Sebagai lulusan jurusan Bisnis manajemen, Panji sudah ditunjuk Satya, ayahnya untuk membantunya menjalankan perusahaan meski Panji harus tetap merangkak dari bawah. Dia mempelajari bidang itu dan bisa ditempatkan sebagai manajer bisnis di perusahaan besar dan kecil, mulai dari bagian produksi sampai ke penyedia jasa. Dan nantinya pesan dia sebagai calon manajer bisnis memainkan hal penting dalam kontribusinya terhadap keuntungan dan kelangsungan perusahaannya.
Karena manajer bisnis di perusahaan Satya ini kebetulan adalah seorang wanita yang sedang hamil dan memutuskan resign setelah hampir keguguran karena tekanan pekerjaan. Padahal Satya sebagai pemilik perusahaan sudah menawarkan cuti hamil, tapi akrena semapt ditolak malah kemudian berakibat seperti itu. Maka Panji yang sebentar lagi resmi mendapat gelas sarjana bisnis manajemen pun diminta oleh ayahnya menggantikan peran manajer bisnis yang sebelumnya.
“Lama nggak ke sini.” Panji menggunam pelan sambil melihat lobi perusahaan ayahnya yang ramai.
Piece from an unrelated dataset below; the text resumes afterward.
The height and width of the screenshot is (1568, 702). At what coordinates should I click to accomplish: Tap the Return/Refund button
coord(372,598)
Sudah hampir satu tahun dia tidak menginjakan kaki di tempat ini saking fokusnya dia belajar di Singapura. Banyak hal yang berubah sejak dia memakirkan kendaraannya sampai dia tiba di lantai tempat ayahnya berada.
“Eh, Panji! Lama lo nggak dateng kemari!” Galuh, sekretaris Satya menyapa Panji yang muncul dari lift.
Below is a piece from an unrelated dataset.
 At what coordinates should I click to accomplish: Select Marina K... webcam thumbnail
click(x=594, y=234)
“Hai, Bang. Papa ada?” balas Panji.
Galuh yang sudah hapal dengan sifat Panji yang dingin sudah tidak sakit hati lagi ketika sapaannya dibalas sesingkat itu.
“Ada, di dalem. Masuk aja.”
Panji tersenyum kecil kemudian menningalkan Galuh yang cuma mengedikkan bahu mendapat respon begitu dari Panji. Coba kalau itu Aska, anak bontot bosnya itu malah minta traktir padanya dengan sangat santai seolah sedang meminta pada kakaknya sendiri. Lalu setelahnya Satya akan menjewer telinga Aska karena tidak sopan pada Galuh. Anak bos nya yang satu ini memang sangat absurd, punya ayah kaya raya tapi isi dompetnya kering kerontang.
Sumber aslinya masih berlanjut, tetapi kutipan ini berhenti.